Изменить размер шрифта - +

Необходимо процитировать его хоть части его.

«Если землевладелец будет бить челом на крестьян, сбежавших с его земли до бывшего голода, о беглецов сыскивать и отдавать старым помещикам.

Если крестьяне бежали к другим помещикам и вотчинникам в голодные годы, но с имением, которым прокормиться им было можно, то их тоже сыскивать и отдавать старым помещикам и вотчинникам.

Если… крестьянин бежал в голодные года от бедности, было нечем ему прокормиться, такому крестьянину жить за тем, кто кормил его в голодные года, а истцу отказать: не умел он крестьянина своего кормить в те голодные года и теперь его не ищи…»

Итак, только бежавший от голодной смерти да еще способный доказать это — в указе изложена трудная процедура такого доказательства, — считается вправе начать другую жизнь.

Частным вроде бы послаблением подтверждается главное — законность крепостных отношений.

В указе есть и такая строчка:

«Если крестьяне пошли в холопи до голода, то обращаются снова в крестьянство».

Это следует пояснить. По Судебнику 1550 года крестьянин мог по своей воле перейти с пашни в холопство. Вроде бы хрен редьки не слаще, но все-таки холопство, как личная зависимость, давала иногда возможность и маневрировать. В новом указе заметно предпочтение крепостного права кабальному, договорному.

Хочется повторить печальное:

— Вот тебе, бабушка, и Юрьев день!

Но об этом дне в указе уже просто не упоминается, в конце подтверждается лишь постановление 1597 года: «На беглых крестьян далее пяти лет суда не давать».

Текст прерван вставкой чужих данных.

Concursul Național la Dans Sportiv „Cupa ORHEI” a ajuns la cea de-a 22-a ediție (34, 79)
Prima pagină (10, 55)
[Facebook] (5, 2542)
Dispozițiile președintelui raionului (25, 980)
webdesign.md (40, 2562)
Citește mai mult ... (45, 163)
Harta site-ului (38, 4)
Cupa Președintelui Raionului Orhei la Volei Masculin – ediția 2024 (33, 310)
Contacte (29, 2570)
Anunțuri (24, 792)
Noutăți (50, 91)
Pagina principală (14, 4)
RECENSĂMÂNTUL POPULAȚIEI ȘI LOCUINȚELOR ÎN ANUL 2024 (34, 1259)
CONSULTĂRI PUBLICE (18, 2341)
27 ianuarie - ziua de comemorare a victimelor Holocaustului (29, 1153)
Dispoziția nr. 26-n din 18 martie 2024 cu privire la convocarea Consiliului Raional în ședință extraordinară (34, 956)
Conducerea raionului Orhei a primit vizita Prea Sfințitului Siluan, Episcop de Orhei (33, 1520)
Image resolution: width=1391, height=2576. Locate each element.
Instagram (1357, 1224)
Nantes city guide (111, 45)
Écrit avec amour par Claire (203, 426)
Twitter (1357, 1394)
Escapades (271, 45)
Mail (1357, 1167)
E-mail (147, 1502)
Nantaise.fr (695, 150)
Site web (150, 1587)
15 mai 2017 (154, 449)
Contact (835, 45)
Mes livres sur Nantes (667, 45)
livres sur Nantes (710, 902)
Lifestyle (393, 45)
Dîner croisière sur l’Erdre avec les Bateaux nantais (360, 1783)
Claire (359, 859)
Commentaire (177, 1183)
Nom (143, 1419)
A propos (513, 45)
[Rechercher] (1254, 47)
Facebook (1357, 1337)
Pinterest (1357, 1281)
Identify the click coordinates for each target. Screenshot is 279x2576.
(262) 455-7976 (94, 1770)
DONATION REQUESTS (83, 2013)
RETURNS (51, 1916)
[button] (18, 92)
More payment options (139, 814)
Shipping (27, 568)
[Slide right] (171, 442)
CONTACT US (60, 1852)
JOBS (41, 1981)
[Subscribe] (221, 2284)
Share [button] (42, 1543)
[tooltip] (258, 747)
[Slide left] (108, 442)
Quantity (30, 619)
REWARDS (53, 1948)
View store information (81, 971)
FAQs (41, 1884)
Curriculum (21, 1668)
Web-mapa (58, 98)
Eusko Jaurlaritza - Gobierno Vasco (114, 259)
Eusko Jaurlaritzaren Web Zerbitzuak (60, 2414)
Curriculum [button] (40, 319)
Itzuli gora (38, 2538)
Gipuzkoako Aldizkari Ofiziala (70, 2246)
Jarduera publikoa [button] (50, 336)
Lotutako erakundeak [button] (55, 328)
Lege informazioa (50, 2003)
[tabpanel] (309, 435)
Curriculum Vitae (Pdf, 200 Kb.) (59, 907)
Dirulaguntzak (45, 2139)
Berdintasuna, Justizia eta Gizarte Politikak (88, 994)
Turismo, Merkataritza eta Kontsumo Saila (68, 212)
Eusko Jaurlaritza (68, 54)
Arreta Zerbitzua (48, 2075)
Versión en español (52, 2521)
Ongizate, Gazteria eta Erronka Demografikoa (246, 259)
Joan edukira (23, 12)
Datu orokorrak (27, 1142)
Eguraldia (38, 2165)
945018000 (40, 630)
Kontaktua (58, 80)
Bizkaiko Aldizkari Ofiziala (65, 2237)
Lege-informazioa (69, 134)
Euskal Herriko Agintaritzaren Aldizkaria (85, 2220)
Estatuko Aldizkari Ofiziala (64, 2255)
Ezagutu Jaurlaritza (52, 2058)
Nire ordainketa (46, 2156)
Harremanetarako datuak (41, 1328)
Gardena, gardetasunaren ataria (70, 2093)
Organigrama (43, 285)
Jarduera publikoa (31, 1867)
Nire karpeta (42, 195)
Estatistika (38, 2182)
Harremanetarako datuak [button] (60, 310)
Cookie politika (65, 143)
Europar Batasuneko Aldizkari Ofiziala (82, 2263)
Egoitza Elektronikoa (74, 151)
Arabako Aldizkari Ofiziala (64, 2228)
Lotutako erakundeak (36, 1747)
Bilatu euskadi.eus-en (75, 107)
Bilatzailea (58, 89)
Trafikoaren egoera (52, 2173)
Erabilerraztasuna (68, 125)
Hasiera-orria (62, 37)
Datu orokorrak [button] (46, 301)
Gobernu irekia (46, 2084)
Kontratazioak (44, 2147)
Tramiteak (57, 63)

Из «Русской истории» Костомарова:

«В течение одиннадцати месяцев своего правления Димитрий более наговорил хорошего, чем исполнил, а если что и сделал, то не следует забывать, что властители вообще в начале своего царствования стараются делать добро и выказывать себя с хорошей стороны».

Спорить трудно, особенно с мыслью о том, как угасают с годами власти благие побуждения властителей. Что это — усталость души, разочарование в идеалах или и не было мальчика, а были одни лживые посулы? Вопрос сложен, трудно ответить на него универсальной формулой. Каждый входит в историю со своими намерениями и своей судьбой и, даже уйдя, далеко не беспристрастно воспринимается и вспоминается. Особенно когда судьба расправляется с неудачником руками людей. Эти-то люди, убийцы, немедленно овладевают историей, и жертвы платят за неудачу не только жизнью, но и добрым именем. Разве не смотрим мы до сих пор на Петра III или убитого Павла глазами тех, кто вынес им приговор и собственноручно привел в исполнение! Хотя в делах обоих можно найти немало подсказанного добрыми намерениями.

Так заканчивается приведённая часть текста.